Our relationships with one another in the body are of paramount importance as we seek to reveal Christ to the world. In the common stuff of daily life we are to embody Christ to one another: thinking, willing, acting and loving according to the Christ-life within us. That is what is meant by “walking in the light.” We are to define ourselves and others as Christ does, seeing each other first and foremost as brothers and sisters in Christ. Even in our marriages we are to relate first as siblings in Christ and second as husbands and wives. Roles, gender, culture, and ecclesiastic structures all take a back seat to our mutuality in the body.

Transcendent love is a tall order, indeed/ for ex-worldlings such as ourselves. It is painfully humbling to give up our deluxe wheeled cabinets. How often we fall short! John assures us, though, that when we fail along the way, the moment we realize our sin and confess it, we are forgiven and restored. This commitment to see one another with Christ’s eyes, confessing when we fail, beginning again when we stumble, is the second step into the drama of transcendent love.

In light of these two steps, then, let us enter the biblical drama for awhile, walking with Jesus on a hot and dusty day (John 4:1-42). Much to our chagrin he takes the direct route. We are not sure about going through Samaria. In fact, we are afraid, but he beckons us on. We feel uneasy at the possibility of meeting halfbreed heretics. There could be trouble. What would people think? Weary from the day’s journey, we sit down to rest awhile. A woman approaches. She is from the seedy part of town, perhaps, and comes to the well when the respectable women are safely at home. We gather our robes a little tighter, noting her careless glance and heavy perfume. To our astonishment, Jesus tells her, tells her to give him a drink. “Jesus, don’t you know what she is? A shared drink is intimate.”

She is startled, but only for a moment. The wanton is answering back. What in the world could Jesus be talking to her about? They have absolutely nothing in common. But just look at him. It almost seems he has gotten his second wind. One would think he had, well, eaten lunch and had a good nap.

Now they are discussing theology, of all things! How can Jesus talk about theology with a halfbreed female religious renegade who comes to the well at noon? This is preposterous. He is talking to her the way he talks to us, his friends. Only we never heard him say things quite like he is saving to her. He is saying true worship has nothing to do with a temple or a nation. No temple? No flags or fight songs? The Sadducees had better not get wind of this.

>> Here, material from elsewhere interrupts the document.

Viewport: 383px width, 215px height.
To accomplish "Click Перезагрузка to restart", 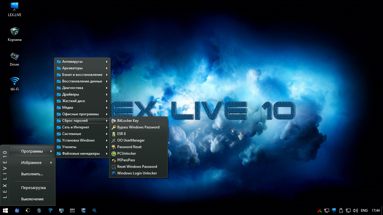I will click(x=33, y=188).
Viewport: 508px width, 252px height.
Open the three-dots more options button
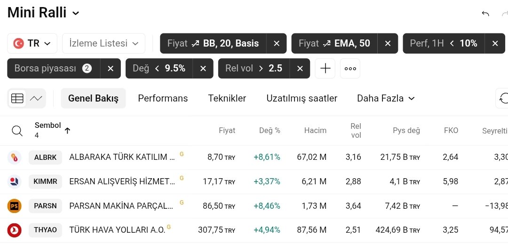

Now he is saying the Father is seeking worshippers like her: People who will love God in spirit and in truth. He just told her he is the Messiah, the one she has been waiting for. She has been waiting for the Messiah? Now she is weeping—weeping and laughing, all at the same time. They both are.

“The light shines in the darkness, and the darkness did not overcome it” (John 1:5). Transcendent love, “in but not of” love, Christ-love shines in the darkness of Babel. Christ’s love destroys every barrier that sin built. As recorded in John 4, in one brief hour Jesus bridged the gender barrier, the culture gap, religious walls, racial hatred, and nationalism. Walking in the light that came from the Father, full of grace and truth, Jesus showed us what it means to love the world transcendently. Now he invites us to go and do likewise.

The world looks to economic systems, political systems, and civil rights for a transcendence that can only come through Christ. Our challenge, as we face the coming century, is to be “in but not of.” Are we ready?

Notes

  1. Chambers, Oswald. Oswald Chambers, The Best From All His Books. Edited by Hairy Verploegh. Nashville: Thomas Nelson Publishers, 1987.
  2. Julian of Norwich. Showings. Translated by Edmund Colledge, O.S.A. and James Walsh, S.J. New York: Paulist, 1978.